» RECORDS SUPPLIED
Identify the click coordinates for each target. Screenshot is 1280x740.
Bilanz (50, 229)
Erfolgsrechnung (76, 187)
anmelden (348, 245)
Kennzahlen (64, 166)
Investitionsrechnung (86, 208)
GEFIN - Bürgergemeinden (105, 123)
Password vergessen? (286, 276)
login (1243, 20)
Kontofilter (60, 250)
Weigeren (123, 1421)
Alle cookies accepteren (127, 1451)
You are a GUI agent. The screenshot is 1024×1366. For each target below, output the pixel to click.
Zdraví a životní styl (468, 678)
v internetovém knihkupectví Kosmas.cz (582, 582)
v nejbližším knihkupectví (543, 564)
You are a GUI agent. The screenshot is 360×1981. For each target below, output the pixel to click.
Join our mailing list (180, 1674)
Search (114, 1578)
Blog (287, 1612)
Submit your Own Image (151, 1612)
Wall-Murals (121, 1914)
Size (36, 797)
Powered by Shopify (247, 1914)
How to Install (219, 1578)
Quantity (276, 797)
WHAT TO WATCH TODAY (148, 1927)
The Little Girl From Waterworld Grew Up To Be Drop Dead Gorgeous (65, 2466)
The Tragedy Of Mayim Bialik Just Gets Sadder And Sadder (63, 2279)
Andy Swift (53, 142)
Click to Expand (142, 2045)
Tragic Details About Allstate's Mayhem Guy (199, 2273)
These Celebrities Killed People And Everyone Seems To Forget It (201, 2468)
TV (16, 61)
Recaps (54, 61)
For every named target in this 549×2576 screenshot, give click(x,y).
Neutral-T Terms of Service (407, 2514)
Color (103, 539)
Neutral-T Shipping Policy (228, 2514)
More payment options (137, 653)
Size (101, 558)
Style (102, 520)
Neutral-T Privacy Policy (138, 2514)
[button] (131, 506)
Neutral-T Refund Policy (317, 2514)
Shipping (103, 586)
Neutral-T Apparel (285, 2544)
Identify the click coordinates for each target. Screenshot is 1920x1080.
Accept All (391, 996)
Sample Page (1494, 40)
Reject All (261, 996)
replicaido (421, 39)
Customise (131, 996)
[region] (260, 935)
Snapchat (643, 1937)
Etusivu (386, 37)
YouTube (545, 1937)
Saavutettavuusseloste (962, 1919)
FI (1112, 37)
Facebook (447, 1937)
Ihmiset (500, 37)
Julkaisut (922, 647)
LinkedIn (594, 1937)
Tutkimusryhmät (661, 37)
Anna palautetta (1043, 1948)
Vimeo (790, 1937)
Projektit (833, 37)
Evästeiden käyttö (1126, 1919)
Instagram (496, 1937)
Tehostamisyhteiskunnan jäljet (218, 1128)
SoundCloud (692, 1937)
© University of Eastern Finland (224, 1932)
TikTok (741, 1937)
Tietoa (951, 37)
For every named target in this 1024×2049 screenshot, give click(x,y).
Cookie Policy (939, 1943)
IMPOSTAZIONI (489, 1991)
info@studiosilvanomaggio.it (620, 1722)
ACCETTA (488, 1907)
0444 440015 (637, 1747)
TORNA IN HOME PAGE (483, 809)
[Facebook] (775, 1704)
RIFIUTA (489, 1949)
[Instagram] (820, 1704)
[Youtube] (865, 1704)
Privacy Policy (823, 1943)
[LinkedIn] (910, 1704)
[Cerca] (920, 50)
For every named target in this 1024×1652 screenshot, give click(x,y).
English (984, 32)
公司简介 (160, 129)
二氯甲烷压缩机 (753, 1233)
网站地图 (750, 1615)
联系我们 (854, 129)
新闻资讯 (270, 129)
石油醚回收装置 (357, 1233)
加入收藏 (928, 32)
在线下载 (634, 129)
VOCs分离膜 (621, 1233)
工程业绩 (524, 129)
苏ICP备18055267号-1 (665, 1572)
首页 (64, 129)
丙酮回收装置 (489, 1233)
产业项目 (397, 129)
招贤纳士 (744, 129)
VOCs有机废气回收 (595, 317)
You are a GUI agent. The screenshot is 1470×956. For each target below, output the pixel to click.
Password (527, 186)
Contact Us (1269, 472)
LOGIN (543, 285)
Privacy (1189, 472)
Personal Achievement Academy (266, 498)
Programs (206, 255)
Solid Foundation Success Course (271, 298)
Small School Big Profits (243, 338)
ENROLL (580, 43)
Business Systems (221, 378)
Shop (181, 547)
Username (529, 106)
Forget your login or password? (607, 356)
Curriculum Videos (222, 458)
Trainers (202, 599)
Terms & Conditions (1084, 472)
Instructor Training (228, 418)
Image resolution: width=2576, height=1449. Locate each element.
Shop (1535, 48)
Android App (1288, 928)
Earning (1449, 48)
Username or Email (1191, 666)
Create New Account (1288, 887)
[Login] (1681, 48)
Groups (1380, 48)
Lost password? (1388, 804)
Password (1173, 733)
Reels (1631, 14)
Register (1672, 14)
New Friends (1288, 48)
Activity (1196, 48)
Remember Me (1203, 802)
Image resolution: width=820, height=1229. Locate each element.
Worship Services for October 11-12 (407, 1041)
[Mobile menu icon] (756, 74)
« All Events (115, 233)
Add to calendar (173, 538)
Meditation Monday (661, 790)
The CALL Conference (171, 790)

» YOUR OBJECTIVE
Reproduce every entry above so that each one matches its source exactly.

» RESULT FOR THIS EXERCISE
Identify the click coordinates for each target. Screenshot is 1280x740.
Bilanz (50, 229)
Erfolgsrechnung (76, 187)
anmelden (348, 245)
Kennzahlen (64, 166)
Investitionsrechnung (86, 208)
GEFIN - Bürgergemeinden (105, 123)
Password vergessen? (286, 276)
login (1243, 20)
Kontofilter (60, 250)
Weigeren (123, 1421)
Alle cookies accepteren (127, 1451)
You are a GUI agent. The screenshot is 1024×1366. For each target below, output the pixel to click.
Zdraví a životní styl (468, 678)
v internetovém knihkupectví Kosmas.cz (582, 582)
v nejbližším knihkupectví (543, 564)
You are a GUI agent. The screenshot is 360×1981. For each target below, output the pixel to click.
Join our mailing list (180, 1674)
Search (114, 1578)
Blog (287, 1612)
Submit your Own Image (151, 1612)
Wall-Murals (121, 1914)
Size (36, 797)
Powered by Shopify (247, 1914)
How to Install (219, 1578)
Quantity (276, 797)
WHAT TO WATCH TODAY (148, 1927)
The Little Girl From Waterworld Grew Up To Be Drop Dead Gorgeous (65, 2466)
The Tragedy Of Mayim Bialik Just Gets Sadder And Sadder (63, 2279)
Andy Swift (53, 142)
Click to Expand (142, 2045)
Tragic Details About Allstate's Mayhem Guy (199, 2273)
These Celebrities Killed People And Everyone Seems To Forget It (201, 2468)
TV (16, 61)
Recaps (54, 61)
For every named target in this 549×2576 screenshot, give click(x,y).
Neutral-T Terms of Service (407, 2514)
Color (103, 539)
Neutral-T Shipping Policy (228, 2514)
More payment options (137, 653)
Size (101, 558)
Style (102, 520)
Neutral-T Privacy Policy (138, 2514)
[button] (131, 506)
Neutral-T Refund Policy (317, 2514)
Shipping (103, 586)
Neutral-T Apparel (285, 2544)
Identify the click coordinates for each target. Screenshot is 1920x1080.
Accept All (391, 996)
Sample Page (1494, 40)
Reject All (261, 996)
replicaido (421, 39)
Customise (131, 996)
[region] (260, 935)
Snapchat (643, 1937)
Etusivu (386, 37)
YouTube (545, 1937)
Saavutettavuusseloste (962, 1919)
FI (1112, 37)
Facebook (447, 1937)
Ihmiset (500, 37)
Julkaisut (922, 647)
LinkedIn (594, 1937)
Tutkimusryhmät (661, 37)
Anna palautetta (1043, 1948)
Vimeo (790, 1937)
Projektit (833, 37)
Evästeiden käyttö (1126, 1919)
Instagram (496, 1937)
Tehostamisyhteiskunnan jäljet (218, 1128)
SoundCloud (692, 1937)
© University of Eastern Finland (224, 1932)
TikTok (741, 1937)
Tietoa (951, 37)
For every named target in this 1024×2049 screenshot, give click(x,y).
Cookie Policy (939, 1943)
IMPOSTAZIONI (489, 1991)
info@studiosilvanomaggio.it (620, 1722)
ACCETTA (488, 1907)
0444 440015 (637, 1747)
TORNA IN HOME PAGE (483, 809)
[Facebook] (775, 1704)
RIFIUTA (489, 1949)
[Instagram] (820, 1704)
[Youtube] (865, 1704)
Privacy Policy (823, 1943)
[LinkedIn] (910, 1704)
[Cerca] (920, 50)
For every named target in this 1024×1652 screenshot, give click(x,y).
English (984, 32)
公司简介 (160, 129)
二氯甲烷压缩机 (753, 1233)
网站地图 (750, 1615)
联系我们 (854, 129)
新闻资讯 (270, 129)
石油醚回收装置 (357, 1233)
加入收藏 (928, 32)
在线下载 (634, 129)
VOCs分离膜 (621, 1233)
工程业绩 (524, 129)
苏ICP备18055267号-1 (665, 1572)
首页 (64, 129)
丙酮回收装置 (489, 1233)
产业项目 (397, 129)
招贤纳士 (744, 129)
VOCs有机废气回收 (595, 317)
You are a GUI agent. The screenshot is 1470×956. For each target below, output the pixel to click.
Password (527, 186)
Contact Us (1269, 472)
LOGIN (543, 285)
Privacy (1189, 472)
Personal Achievement Academy (266, 498)
Programs (206, 255)
Solid Foundation Success Course (271, 298)
Small School Big Profits (243, 338)
ENROLL (580, 43)
Business Systems (221, 378)
Shop (181, 547)
Username (529, 106)
Forget your login or password? (607, 356)
Curriculum Videos (222, 458)
Trainers (202, 599)
Terms & Conditions (1084, 472)
Instructor Training (228, 418)
Image resolution: width=2576, height=1449. Locate each element.
Shop (1535, 48)
Android App (1288, 928)
Earning (1449, 48)
Username or Email (1191, 666)
Create New Account (1288, 887)
[Login] (1681, 48)
Groups (1380, 48)
Lost password? (1388, 804)
Password (1173, 733)
Reels (1631, 14)
Register (1672, 14)
New Friends (1288, 48)
Activity (1196, 48)
Remember Me (1203, 802)
Image resolution: width=820, height=1229. Locate each element.
Worship Services for October 11-12 (407, 1041)
[Mobile menu icon] (756, 74)
« All Events (115, 233)
Add to calendar (173, 538)
Meditation Monday (661, 790)
The CALL Conference (171, 790)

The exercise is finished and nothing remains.